**WHAT YOU HAVE TO DO:** Word for word, copy out the records given below.

Top of DATA UNDER STUDY

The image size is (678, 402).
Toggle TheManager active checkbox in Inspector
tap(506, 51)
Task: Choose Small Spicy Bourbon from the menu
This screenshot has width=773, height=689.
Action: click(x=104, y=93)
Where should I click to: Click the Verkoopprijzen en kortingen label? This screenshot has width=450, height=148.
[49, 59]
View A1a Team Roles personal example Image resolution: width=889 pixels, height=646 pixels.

Bottom of DATA UNDER STUDY

**OUTPUT BELOW:**
The image size is (678, 402).
Toggle TheManager active checkbox in Inspector
tap(506, 51)
Task: Choose Small Spicy Bourbon from the menu
This screenshot has width=773, height=689.
Action: click(x=104, y=93)
Where should I click to: Click the Verkoopprijzen en kortingen label? This screenshot has width=450, height=148.
[49, 59]
View A1a Team Roles personal example Image resolution: width=889 pixels, height=646 pixels.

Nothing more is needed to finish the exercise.